What is needed: Once you reach the line containing "Benelux (72, 1026)" in the entries below, write out that line and each one after it down to the line containing "[Follow Series] (463, 394)", exactly and with nothing added.

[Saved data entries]
= = = = = = =

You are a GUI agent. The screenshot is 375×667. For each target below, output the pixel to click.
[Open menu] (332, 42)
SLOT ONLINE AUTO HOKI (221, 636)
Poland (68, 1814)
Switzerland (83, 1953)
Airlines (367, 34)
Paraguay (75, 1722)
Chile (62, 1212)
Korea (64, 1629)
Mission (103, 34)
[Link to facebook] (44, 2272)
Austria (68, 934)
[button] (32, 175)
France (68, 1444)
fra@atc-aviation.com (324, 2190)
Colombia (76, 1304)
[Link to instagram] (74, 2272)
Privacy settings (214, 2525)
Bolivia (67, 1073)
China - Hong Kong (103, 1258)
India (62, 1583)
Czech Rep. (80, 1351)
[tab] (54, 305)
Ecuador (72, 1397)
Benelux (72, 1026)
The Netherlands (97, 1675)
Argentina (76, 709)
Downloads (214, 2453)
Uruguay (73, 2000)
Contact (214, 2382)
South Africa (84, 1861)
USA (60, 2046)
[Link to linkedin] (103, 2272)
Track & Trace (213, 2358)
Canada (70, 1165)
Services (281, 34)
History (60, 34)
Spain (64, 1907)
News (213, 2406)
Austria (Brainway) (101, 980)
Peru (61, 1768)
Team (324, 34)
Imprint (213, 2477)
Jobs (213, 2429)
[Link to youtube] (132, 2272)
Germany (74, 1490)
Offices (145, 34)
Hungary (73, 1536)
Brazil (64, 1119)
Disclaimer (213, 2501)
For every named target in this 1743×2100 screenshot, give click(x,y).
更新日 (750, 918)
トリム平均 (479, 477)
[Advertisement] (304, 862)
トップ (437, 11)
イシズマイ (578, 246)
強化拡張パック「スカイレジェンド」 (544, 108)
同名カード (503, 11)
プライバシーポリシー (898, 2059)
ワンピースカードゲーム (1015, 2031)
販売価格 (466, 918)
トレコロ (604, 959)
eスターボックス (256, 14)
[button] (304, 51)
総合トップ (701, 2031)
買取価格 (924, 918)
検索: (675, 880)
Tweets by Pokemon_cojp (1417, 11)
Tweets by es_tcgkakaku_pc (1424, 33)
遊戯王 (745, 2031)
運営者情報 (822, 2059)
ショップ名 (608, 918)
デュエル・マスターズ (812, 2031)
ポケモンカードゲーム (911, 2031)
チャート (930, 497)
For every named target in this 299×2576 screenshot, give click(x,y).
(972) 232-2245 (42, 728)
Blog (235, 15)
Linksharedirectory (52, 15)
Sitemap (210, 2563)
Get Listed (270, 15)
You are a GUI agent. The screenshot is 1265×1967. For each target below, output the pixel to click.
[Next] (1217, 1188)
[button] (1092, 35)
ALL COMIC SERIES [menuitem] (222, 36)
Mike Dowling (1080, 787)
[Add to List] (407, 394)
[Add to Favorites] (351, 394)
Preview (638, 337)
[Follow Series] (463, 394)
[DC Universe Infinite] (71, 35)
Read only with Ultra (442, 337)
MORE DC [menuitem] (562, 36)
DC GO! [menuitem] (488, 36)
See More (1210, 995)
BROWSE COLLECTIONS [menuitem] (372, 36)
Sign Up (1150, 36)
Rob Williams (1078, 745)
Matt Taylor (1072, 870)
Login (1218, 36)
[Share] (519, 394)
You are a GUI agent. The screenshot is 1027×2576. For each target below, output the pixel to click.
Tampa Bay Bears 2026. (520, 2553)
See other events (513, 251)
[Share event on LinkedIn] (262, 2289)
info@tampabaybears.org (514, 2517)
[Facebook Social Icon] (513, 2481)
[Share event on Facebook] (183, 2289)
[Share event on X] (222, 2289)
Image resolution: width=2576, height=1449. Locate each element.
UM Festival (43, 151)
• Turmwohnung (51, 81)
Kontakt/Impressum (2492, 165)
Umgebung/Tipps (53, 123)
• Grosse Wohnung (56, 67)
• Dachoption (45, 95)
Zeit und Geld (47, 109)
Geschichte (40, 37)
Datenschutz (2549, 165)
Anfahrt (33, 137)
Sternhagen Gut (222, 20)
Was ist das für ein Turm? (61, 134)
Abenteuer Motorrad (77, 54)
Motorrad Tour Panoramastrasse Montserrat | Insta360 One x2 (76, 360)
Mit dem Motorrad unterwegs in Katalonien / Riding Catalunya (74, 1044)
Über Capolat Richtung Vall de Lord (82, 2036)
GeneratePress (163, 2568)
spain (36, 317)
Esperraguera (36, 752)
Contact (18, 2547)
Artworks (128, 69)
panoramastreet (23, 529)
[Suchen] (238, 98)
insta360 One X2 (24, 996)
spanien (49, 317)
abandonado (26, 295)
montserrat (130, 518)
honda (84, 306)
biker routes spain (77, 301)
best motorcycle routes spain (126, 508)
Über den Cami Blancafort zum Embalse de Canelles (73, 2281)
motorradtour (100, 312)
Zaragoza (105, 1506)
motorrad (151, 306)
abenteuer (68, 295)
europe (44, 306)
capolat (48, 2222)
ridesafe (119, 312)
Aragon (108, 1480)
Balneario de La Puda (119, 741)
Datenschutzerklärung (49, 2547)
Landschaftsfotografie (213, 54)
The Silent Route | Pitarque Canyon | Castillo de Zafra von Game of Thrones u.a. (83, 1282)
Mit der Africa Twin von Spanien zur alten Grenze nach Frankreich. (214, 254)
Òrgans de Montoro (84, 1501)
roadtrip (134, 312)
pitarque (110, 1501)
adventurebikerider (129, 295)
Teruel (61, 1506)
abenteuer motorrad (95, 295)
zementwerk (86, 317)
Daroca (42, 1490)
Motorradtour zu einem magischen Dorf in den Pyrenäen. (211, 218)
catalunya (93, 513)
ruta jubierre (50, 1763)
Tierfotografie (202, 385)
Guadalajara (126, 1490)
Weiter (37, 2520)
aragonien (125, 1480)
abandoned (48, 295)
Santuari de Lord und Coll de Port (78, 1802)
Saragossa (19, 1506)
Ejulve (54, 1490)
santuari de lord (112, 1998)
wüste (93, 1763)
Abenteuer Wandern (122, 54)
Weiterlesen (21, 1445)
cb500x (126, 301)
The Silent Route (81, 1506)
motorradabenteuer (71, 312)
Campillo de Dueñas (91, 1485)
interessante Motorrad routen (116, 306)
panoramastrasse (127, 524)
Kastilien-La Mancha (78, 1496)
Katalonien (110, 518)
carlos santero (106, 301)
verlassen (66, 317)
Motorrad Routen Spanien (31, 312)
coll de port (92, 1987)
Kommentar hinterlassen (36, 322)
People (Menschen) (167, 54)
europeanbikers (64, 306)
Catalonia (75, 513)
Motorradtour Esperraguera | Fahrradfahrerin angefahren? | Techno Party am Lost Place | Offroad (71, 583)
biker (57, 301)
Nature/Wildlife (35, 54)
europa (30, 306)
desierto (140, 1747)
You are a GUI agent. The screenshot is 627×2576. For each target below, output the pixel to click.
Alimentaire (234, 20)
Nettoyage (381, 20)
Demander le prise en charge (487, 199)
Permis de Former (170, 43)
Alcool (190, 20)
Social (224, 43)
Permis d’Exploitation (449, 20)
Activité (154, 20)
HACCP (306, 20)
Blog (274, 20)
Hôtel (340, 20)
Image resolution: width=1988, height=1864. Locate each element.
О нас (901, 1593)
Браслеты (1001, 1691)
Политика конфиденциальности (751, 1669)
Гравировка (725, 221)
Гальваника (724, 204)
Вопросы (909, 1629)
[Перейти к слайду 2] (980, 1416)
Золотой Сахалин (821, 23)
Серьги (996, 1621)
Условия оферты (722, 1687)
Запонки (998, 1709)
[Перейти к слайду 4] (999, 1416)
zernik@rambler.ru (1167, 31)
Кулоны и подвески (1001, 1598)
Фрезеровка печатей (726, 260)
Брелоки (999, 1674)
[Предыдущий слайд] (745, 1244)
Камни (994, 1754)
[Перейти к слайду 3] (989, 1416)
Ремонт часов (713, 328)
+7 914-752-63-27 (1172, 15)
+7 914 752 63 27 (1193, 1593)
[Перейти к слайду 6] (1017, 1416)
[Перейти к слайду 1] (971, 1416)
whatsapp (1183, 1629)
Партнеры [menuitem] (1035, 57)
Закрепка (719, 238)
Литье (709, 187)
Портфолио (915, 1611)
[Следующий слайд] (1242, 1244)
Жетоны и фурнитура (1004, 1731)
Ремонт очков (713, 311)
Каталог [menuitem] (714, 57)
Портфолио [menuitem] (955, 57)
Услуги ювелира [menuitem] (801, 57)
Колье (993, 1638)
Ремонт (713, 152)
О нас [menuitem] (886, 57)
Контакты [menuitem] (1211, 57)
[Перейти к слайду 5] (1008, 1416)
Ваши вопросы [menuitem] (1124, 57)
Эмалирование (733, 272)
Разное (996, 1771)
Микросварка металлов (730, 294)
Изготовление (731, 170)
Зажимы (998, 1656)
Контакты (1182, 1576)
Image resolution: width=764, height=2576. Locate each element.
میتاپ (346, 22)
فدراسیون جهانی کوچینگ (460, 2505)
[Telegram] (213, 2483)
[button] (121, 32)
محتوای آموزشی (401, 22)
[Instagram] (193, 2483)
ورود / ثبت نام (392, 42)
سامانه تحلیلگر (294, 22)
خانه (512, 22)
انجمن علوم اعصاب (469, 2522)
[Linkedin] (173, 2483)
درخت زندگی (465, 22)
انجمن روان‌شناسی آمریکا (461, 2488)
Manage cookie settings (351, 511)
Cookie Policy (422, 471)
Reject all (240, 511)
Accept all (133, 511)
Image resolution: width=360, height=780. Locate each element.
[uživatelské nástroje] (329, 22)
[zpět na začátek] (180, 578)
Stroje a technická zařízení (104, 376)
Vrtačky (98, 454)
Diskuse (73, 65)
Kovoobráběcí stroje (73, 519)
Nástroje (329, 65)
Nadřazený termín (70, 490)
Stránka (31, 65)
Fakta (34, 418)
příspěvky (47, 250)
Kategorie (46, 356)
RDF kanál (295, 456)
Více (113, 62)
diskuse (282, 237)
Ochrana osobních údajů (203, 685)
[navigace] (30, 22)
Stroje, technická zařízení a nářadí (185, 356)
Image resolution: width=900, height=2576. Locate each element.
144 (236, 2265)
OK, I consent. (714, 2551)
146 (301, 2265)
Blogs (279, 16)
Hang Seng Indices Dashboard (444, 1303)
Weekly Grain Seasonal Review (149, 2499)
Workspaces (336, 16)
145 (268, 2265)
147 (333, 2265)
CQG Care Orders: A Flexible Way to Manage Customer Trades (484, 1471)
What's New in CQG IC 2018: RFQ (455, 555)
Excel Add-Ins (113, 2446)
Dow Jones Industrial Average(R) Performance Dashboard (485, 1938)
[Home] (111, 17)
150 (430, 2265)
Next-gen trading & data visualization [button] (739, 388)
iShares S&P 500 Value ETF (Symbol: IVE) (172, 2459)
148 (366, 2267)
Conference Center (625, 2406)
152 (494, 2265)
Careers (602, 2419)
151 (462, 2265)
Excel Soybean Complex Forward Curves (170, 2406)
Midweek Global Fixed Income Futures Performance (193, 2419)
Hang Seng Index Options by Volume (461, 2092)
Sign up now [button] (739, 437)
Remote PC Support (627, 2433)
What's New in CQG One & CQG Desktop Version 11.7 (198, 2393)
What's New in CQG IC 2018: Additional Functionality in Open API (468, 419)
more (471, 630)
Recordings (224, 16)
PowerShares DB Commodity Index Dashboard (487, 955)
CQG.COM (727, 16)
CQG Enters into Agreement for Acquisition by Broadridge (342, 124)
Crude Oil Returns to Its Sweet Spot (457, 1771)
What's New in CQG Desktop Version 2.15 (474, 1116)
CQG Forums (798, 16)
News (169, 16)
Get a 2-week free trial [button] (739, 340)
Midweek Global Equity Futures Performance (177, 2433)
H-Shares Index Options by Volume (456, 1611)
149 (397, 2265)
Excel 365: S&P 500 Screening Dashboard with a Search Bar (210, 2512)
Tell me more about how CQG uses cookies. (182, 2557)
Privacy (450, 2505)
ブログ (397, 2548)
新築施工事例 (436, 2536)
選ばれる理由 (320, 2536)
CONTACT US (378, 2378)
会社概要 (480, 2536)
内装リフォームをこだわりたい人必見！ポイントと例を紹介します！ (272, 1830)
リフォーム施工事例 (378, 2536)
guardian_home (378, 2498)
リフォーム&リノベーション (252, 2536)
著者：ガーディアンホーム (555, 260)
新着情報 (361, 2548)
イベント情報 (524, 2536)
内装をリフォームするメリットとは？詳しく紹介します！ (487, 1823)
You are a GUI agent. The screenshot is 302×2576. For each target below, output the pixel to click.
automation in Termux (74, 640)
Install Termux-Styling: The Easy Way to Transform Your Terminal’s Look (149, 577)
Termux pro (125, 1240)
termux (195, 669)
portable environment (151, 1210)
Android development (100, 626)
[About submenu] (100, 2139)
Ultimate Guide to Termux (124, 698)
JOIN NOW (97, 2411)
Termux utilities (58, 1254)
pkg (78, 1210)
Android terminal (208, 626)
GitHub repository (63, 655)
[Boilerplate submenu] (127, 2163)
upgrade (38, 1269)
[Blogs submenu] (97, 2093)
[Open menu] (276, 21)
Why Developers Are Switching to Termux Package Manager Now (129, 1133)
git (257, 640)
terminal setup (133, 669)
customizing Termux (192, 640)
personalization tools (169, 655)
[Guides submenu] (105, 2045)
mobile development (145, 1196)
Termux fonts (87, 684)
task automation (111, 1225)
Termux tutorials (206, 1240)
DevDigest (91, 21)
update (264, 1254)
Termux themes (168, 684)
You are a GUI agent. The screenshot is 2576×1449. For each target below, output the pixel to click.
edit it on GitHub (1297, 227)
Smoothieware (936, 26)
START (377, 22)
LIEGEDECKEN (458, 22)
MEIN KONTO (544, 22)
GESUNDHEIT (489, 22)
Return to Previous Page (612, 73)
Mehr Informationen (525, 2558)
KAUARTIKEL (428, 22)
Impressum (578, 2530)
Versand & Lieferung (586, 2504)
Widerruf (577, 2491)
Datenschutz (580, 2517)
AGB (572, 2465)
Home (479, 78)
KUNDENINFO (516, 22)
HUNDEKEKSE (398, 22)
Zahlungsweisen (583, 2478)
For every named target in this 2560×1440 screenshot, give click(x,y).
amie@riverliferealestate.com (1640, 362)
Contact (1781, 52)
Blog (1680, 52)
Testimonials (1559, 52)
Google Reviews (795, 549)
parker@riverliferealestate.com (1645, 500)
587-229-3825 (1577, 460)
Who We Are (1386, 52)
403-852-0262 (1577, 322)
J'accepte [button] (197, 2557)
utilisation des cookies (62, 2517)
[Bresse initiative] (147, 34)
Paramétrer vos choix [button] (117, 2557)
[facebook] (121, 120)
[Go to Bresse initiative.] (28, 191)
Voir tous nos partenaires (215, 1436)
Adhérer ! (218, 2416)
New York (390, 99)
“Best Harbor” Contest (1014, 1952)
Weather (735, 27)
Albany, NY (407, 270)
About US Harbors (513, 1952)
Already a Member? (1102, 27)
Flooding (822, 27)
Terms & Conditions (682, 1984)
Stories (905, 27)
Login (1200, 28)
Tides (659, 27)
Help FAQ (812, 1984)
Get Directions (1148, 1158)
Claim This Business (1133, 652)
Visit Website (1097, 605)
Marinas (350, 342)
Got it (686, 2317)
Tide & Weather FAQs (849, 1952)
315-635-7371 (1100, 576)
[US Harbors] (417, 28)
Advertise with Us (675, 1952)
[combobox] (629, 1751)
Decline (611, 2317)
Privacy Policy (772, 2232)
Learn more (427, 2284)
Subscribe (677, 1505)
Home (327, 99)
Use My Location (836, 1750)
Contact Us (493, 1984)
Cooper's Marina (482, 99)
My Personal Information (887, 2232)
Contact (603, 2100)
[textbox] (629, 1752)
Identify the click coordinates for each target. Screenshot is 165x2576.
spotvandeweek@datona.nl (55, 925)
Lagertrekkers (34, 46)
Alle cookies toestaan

= = = = = = =

Result for this exercise:
Benelux (72, 1026)
The Netherlands (97, 1675)
Argentina (76, 709)
Downloads (214, 2453)
Uruguay (73, 2000)
Contact (214, 2382)
South Africa (84, 1861)
USA (60, 2046)
[Link to linkedin] (103, 2272)
Track & Trace (213, 2358)
Canada (70, 1165)
Services (281, 34)
History (60, 34)
Spain (64, 1907)
News (213, 2406)
Austria (Brainway) (101, 980)
Peru (61, 1768)
Team (324, 34)
Imprint (213, 2477)
Jobs (213, 2429)
[Link to youtube] (132, 2272)
Germany (74, 1490)
Offices (145, 34)
Hungary (73, 1536)
Brazil (64, 1119)
Disclaimer (213, 2501)
For every named target in this 1743×2100 screenshot, give click(x,y).
更新日 (750, 918)
トリム平均 (479, 477)
[Advertisement] (304, 862)
トップ (437, 11)
イシズマイ (578, 246)
強化拡張パック「スカイレジェンド」 (544, 108)
同名カード (503, 11)
プライバシーポリシー (898, 2059)
ワンピースカードゲーム (1015, 2031)
販売価格 (466, 918)
トレコロ (604, 959)
eスターボックス (256, 14)
[button] (304, 51)
総合トップ (701, 2031)
買取価格 (924, 918)
検索: (675, 880)
Tweets by Pokemon_cojp (1417, 11)
Tweets by es_tcgkakaku_pc (1424, 33)
遊戯王 (745, 2031)
運営者情報 (822, 2059)
ショップ名 (608, 918)
デュエル・マスターズ (812, 2031)
ポケモンカードゲーム (911, 2031)
チャート (930, 497)
For every named target in this 299×2576 screenshot, give click(x,y).
(972) 232-2245 (42, 728)
Blog (235, 15)
Linksharedirectory (52, 15)
Sitemap (210, 2563)
Get Listed (270, 15)
You are a GUI agent. The screenshot is 1265×1967. For each target below, output the pixel to click.
[Next] (1217, 1188)
[button] (1092, 35)
ALL COMIC SERIES [menuitem] (222, 36)
Mike Dowling (1080, 787)
[Add to List] (407, 394)
[Add to Favorites] (351, 394)
Preview (638, 337)
[Follow Series] (463, 394)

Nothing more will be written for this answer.